**** Document excerpt

Making a Man Marketable

I am not original or special for saying marketing gives me hives. I am not original for thinking, sometimes, that marketing is the devil. But what I do think is special is that, despite feeling all these things, I also think I am a filthy, cowardly liar.

Marketing is a tool. Writing is a tool, too. And I love writing despite that fact, despite the ways I use syntax, rhythm, structure to manipulate and evoke thoughts and emotions. I’m not scared to be manipulative, clearly– I’m a bastard who enjoys writing death scenes.

What scares and stresses me about marketing is one simple fact: its new to me and I am bad at it.

Okay, not bad. Mediocre. But mediocrity is still really hard for me.

********

- **Short exercise A**
Reproduce the rows below word for word, from the line with "In order to click on Cookie" to the line with "In order to click on Home", both included.

**** Records to process

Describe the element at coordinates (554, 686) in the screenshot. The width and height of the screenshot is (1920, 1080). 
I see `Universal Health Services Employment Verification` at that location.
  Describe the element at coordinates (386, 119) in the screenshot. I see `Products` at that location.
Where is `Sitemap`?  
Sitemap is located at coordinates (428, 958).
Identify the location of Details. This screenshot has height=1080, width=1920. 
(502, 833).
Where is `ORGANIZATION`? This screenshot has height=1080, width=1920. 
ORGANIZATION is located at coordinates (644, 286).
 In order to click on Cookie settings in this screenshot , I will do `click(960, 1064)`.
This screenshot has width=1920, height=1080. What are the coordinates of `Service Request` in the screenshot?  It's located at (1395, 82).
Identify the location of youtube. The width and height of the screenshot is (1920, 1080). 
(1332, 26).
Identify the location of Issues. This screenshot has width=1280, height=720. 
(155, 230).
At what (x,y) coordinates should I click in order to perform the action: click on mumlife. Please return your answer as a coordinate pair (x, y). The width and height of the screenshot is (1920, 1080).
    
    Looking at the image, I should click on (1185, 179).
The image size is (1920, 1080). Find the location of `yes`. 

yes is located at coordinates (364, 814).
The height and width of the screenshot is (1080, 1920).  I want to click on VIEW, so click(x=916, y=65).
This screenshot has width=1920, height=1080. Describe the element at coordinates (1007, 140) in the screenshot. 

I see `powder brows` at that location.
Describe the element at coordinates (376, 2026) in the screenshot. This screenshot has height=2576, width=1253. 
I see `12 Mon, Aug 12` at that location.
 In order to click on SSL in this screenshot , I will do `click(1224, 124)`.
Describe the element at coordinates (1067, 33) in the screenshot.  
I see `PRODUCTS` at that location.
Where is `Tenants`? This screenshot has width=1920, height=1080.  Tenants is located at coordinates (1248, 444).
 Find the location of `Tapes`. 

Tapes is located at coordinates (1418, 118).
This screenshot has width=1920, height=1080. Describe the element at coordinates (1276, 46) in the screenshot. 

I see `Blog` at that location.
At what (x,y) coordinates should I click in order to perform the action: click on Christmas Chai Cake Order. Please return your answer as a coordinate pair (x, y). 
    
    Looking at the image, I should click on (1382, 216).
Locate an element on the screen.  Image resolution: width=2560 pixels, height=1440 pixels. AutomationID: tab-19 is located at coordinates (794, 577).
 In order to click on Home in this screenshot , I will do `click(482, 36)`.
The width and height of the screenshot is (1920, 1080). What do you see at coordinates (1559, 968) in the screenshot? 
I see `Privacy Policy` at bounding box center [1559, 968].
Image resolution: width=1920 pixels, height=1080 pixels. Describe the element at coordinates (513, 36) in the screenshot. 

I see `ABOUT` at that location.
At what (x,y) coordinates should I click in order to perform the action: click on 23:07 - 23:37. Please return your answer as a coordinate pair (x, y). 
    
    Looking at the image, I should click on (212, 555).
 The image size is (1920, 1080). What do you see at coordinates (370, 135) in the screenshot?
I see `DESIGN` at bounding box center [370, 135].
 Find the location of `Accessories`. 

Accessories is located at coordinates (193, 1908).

********

- **Short exercise B**
Transcribe the complete essay on marketing, word for word.

- **Correct output A**
 In order to click on Cookie settings in this screenshot , I will do `click(960, 1064)`.
This screenshot has width=1920, height=1080. What are the coordinates of `Service Request` in the screenshot?  It's located at (1395, 82).
Identify the location of youtube. The width and height of the screenshot is (1920, 1080). 
(1332, 26).
Identify the location of Issues. This screenshot has width=1280, height=720. 
(155, 230).
At what (x,y) coordinates should I click in order to perform the action: click on mumlife. Please return your answer as a coordinate pair (x, y). The width and height of the screenshot is (1920, 1080).
    
    Looking at the image, I should click on (1185, 179).
The image size is (1920, 1080). Find the location of `yes`. 

yes is located at coordinates (364, 814).
The height and width of the screenshot is (1080, 1920).  I want to click on VIEW, so click(x=916, y=65).
This screenshot has width=1920, height=1080. Describe the element at coordinates (1007, 140) in the screenshot. 

I see `powder brows` at that location.
Describe the element at coordinates (376, 2026) in the screenshot. This screenshot has height=2576, width=1253. 
I see `12 Mon, Aug 12` at that location.
 In order to click on SSL in this screenshot , I will do `click(1224, 124)`.
Describe the element at coordinates (1067, 33) in the screenshot.  
I see `PRODUCTS` at that location.
Where is `Tenants`? This screenshot has width=1920, height=1080.  Tenants is located at coordinates (1248, 444).
 Find the location of `Tapes`. 

Tapes is located at coordinates (1418, 118).
This screenshot has width=1920, height=1080. Describe the element at coordinates (1276, 46) in the screenshot. 

I see `Blog` at that location.
At what (x,y) coordinates should I click in order to perform the action: click on Christmas Chai Cake Order. Please return your answer as a coordinate pair (x, y). 
    
    Looking at the image, I should click on (1382, 216).
Locate an element on the screen.  Image resolution: width=2560 pixels, height=1440 pixels. AutomationID: tab-19 is located at coordinates (794, 577).
 In order to click on Home in this screenshot , I will do `click(482, 36)`.

- **Correct output B**
Making a Man Marketable

I am not original or special for saying marketing gives me hives. I am not original for thinking, sometimes, that marketing is the devil. But what I do think is special is that, despite feeling all these things, I also think I am a filthy, cowardly liar.

Marketing is a tool. Writing is a tool, too. And I love writing despite that fact, despite the ways I use syntax, rhythm, structure to manipulate and evoke thoughts and emotions. I’m not scared to be manipulative, clearly– I’m a bastard who enjoys writing death scenes.

What scares and stresses me about marketing is one simple fact: its new to me and I am bad at it.

Okay, not bad. Mediocre. But mediocrity is still really hard for me.